A HEAD-TO-HEAD COMPARISON OF CRYO-EM DETECTORS

Researchers from Florida State university have recently
compared the performance of three different Direct
Detectors for Cryo-EM analyzing the same protein

WHAT WAS DONE?
In a recent study [1] Peng et al. collected single-particle cryo-EM data of rabbit muscle aldolase, a somewhat challenging specimen because it’s a 149 kDa tetramer with D₂ symmetry.

Using the Apollo detector, they processed ~722,778 aldolase particles in cryoSPARC, obtaining a 3D reconstruction at 2.24 Å resolution.

The resulting density map (Figure 1) from Apollo shows very high-quality characteristics: side‐chain densities are clear, and even small features such as holes in the middle of six-membered rings are visible. These are indicators of fine atomic detail.

Figure 1: (A) The 2.24 Å resolution Aldolase reconstruction generated from Apollo data. (B) Examples of the sides chains showing high-resolution detail.

COMPARISONS WITH DE-64 AND K3 DETECTORS
For context, the same sample was also imaged with other detectors: the DE-64 and the K3. The reconstructions using those detectors were at lower resolution: ~2.94 Å for DE-64 with 60,000 particles, ~2.90 Å for K3 with 110,000 particles . The authors plot ResLog plots (essentially resolution vs log number of particles) , shown in Figure 2, for data collected on Apollo (red), DE-64 (green), and K3 (blue). These plots show how resolution improves as more particles are used; steeper curves or better performance per particle indicate a better detector.

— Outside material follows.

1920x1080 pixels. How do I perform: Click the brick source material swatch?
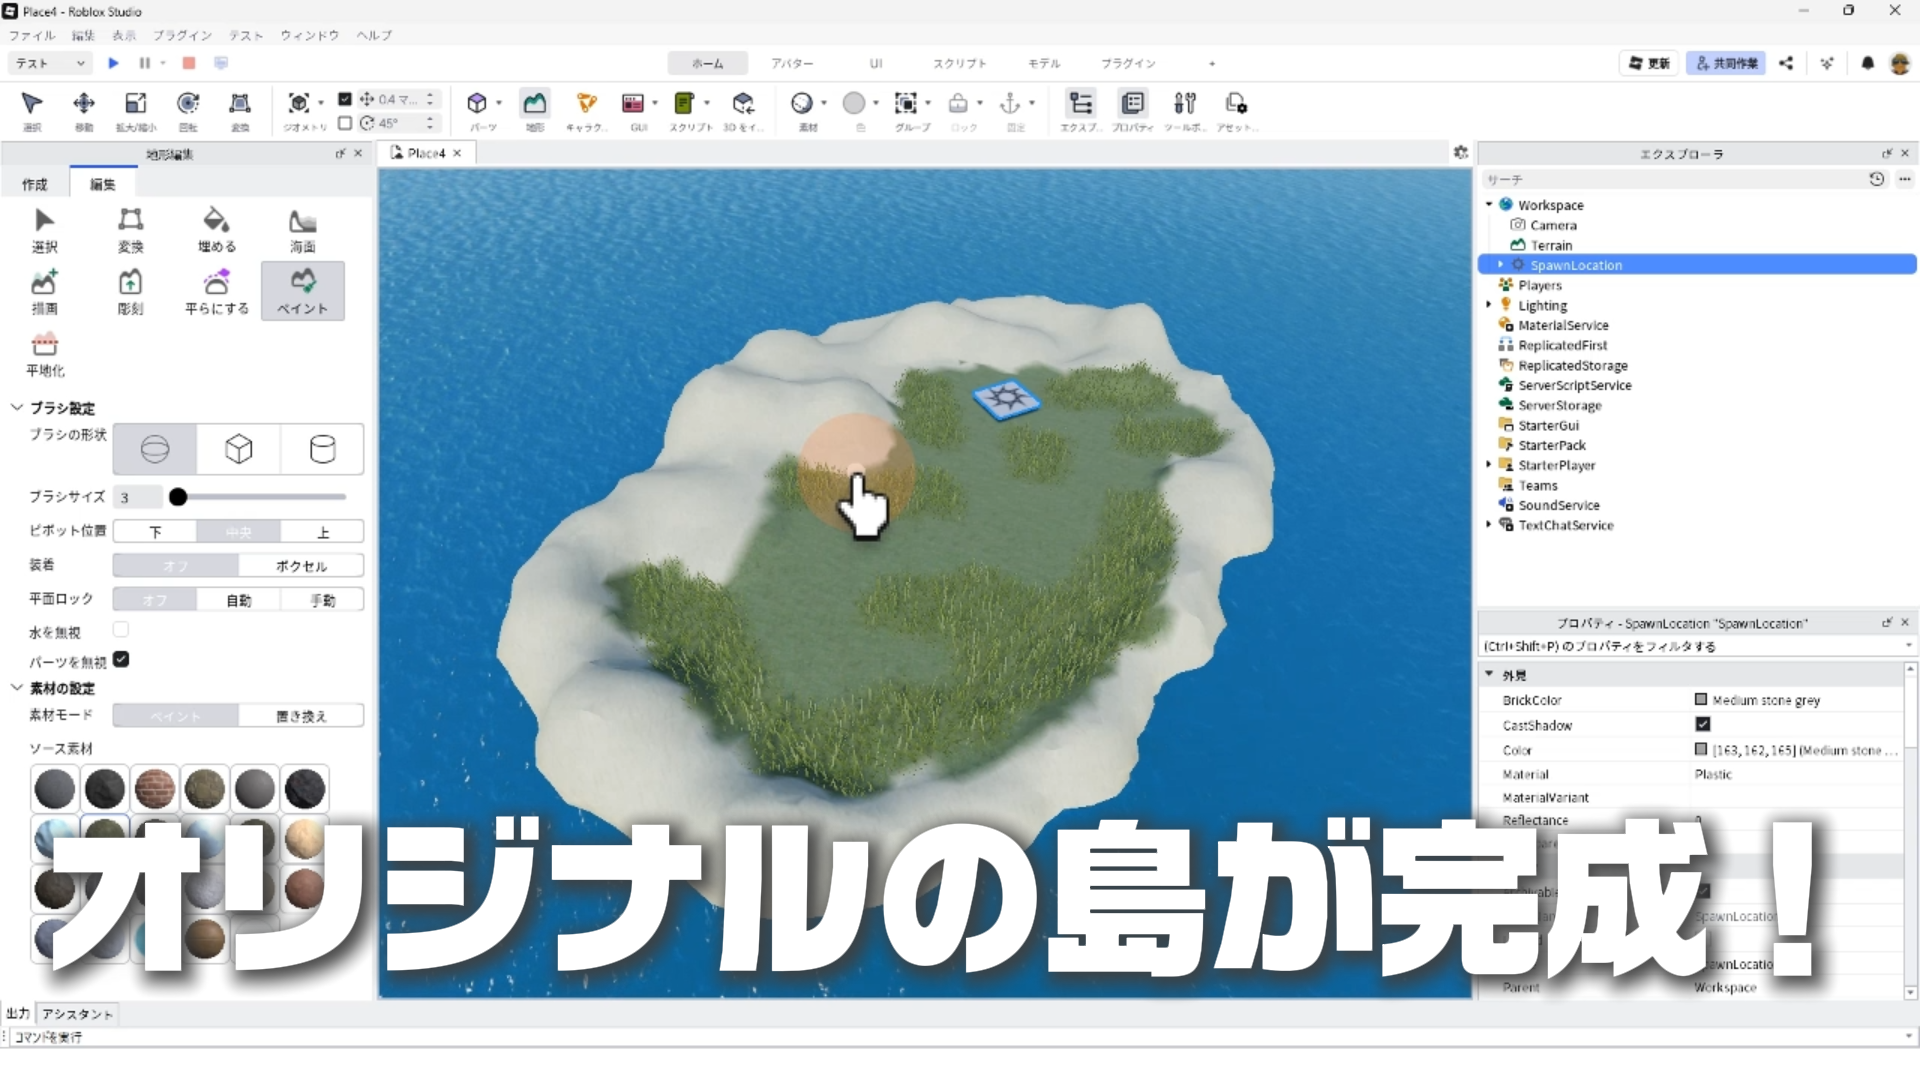(x=155, y=789)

Comparing the plots at 50,000 particles each is instructive. The K3 is at 3.4 Å, the DE-64 is at 3.2 Å, and Apollo is at 2.7 Å

Figure 2: ResLog plot comparing the resolution of Aldolase reconstructions generated by the K3, DE-64 and Apollo direct electron detectors.

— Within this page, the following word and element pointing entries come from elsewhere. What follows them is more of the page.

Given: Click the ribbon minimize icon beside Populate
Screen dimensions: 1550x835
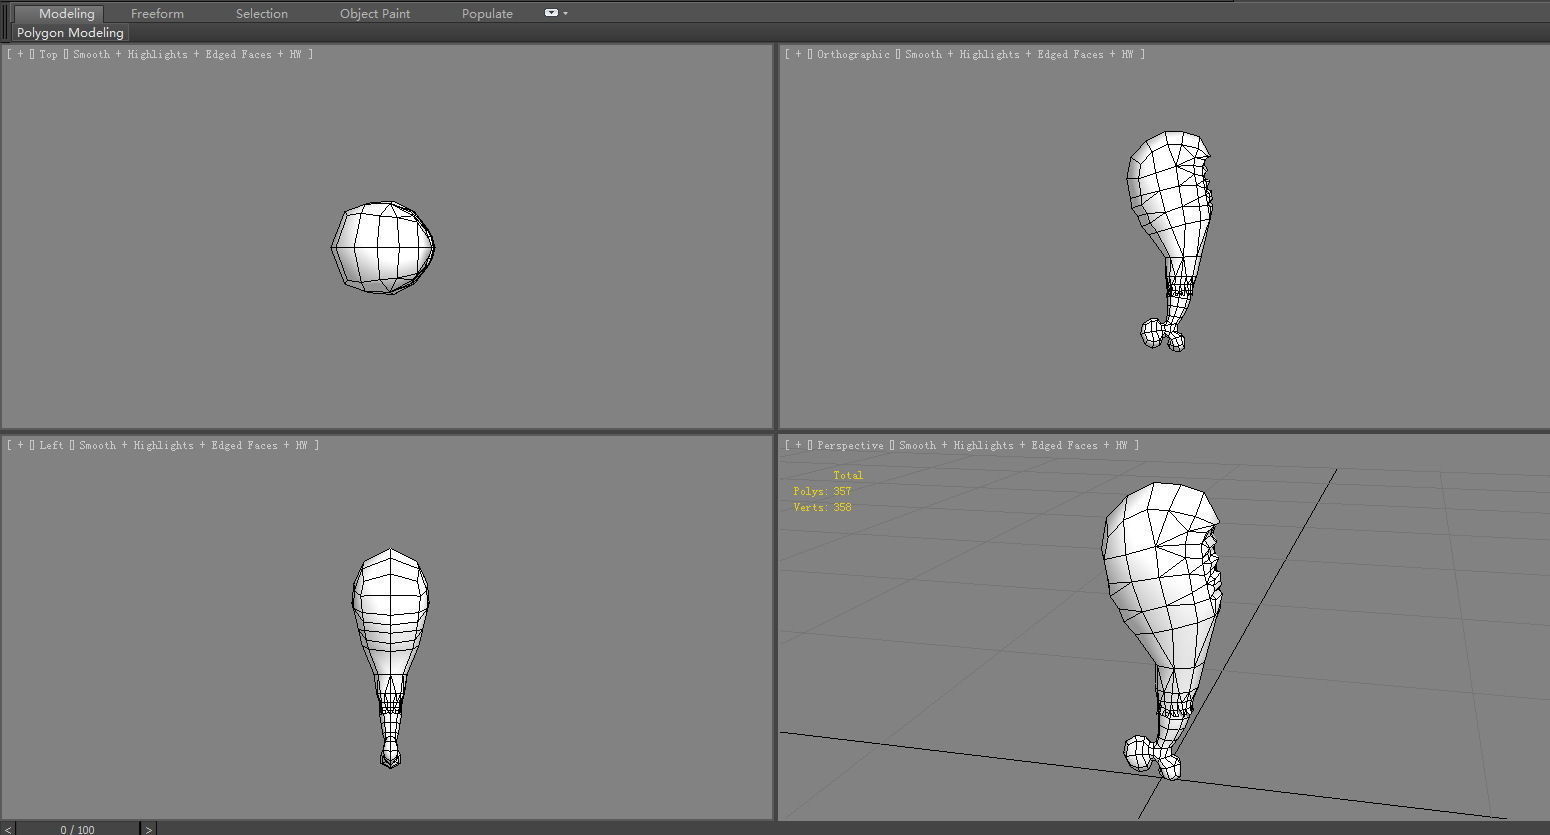Looking at the screenshot, I should point(550,13).
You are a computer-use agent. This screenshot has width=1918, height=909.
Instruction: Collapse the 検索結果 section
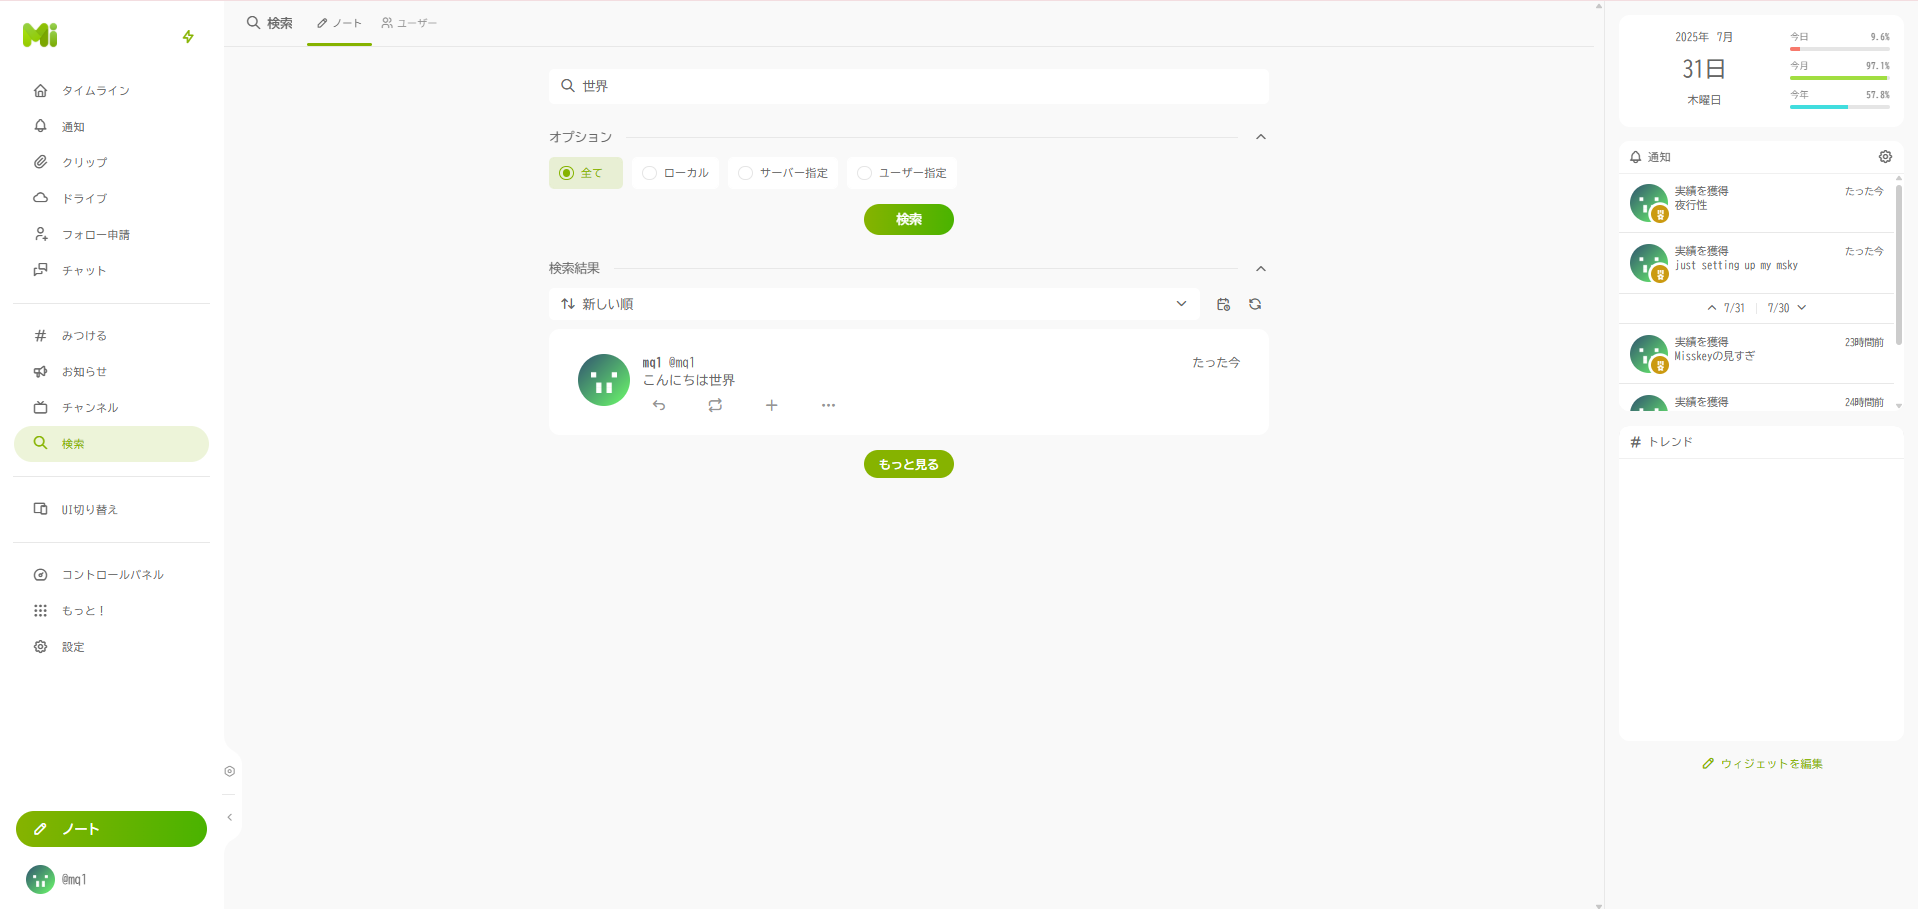coord(1261,269)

The ResLog plots show Apollo delivers sharper results per particle, outperforming both DE-64 and K3. At 50,000 particles, Apollo resolved aldolase at 2.7 Å versus 3.2 Å for DE-64 and 3.4 Å for K3.

HOW DO THE RESULTS IMPLY BETTER PERFORMANCE FROM APOLLO?

Higher final resolution: With Apollo, the structure reaches 2.24 Å, significantly better than K3’s ~2.90 Å under their experimental conditions. That means finer atomic features are resolved.
Better detail per particle: The ResLog curves imply that, for a given number of particles, Apollo gives better resolution. In other words, Apollo’s efficiency (signal quality, detector quantum efficiency, noise characteristics) appears superior, so fewer particles (or the same number) yield higher detail.
Capability with smaller/more difficult targets: Aldolase is not trivial (149 kDa, moderate symmetry), yet Apollo handles it well; this suggests that for many more challenging specimens, Apollo will likely outperform older detectors. Apollo has sufficiently high DQE (detective quantum efficiency) to reconstruct smaller proteins and complexes with high fidelity.

ARE THERE ANY CAVEATS?
The grids used for Apollo versus those for K3/DE-64 were not always exactly the same, although they were from the same sample preparation session. Also, in the lower-resolution data sets (K3, DE-64), many fewer particles were used (~60,000 for DE-64; ~110,000 for K3) than for Apollo. So some of the gain comes from having more data; but the curves show that even adjusting for particle numbers, Apollo’s data are superior.

CONCLUSION
The Apollo detector significantly improves the quality of cryo-EM maps compared to the K3: it delivers higher resolution structure (2.24 Å vs ~2.9 Å) and shows clearer atomic detail (side chains, ring holes). It achieves more detailed structure from comparable or even fewer data, thanks to better detector performance. For researchers wanting sharper molecular pictures, especially of smaller or less symmetric proteins, Apollo is a more powerful tool.

References:
Peng, R. et al. Characterizing the resolution and throughput of the Apollo direct electron detector. Journal of Structural Biology: X 7, 100080 (2023).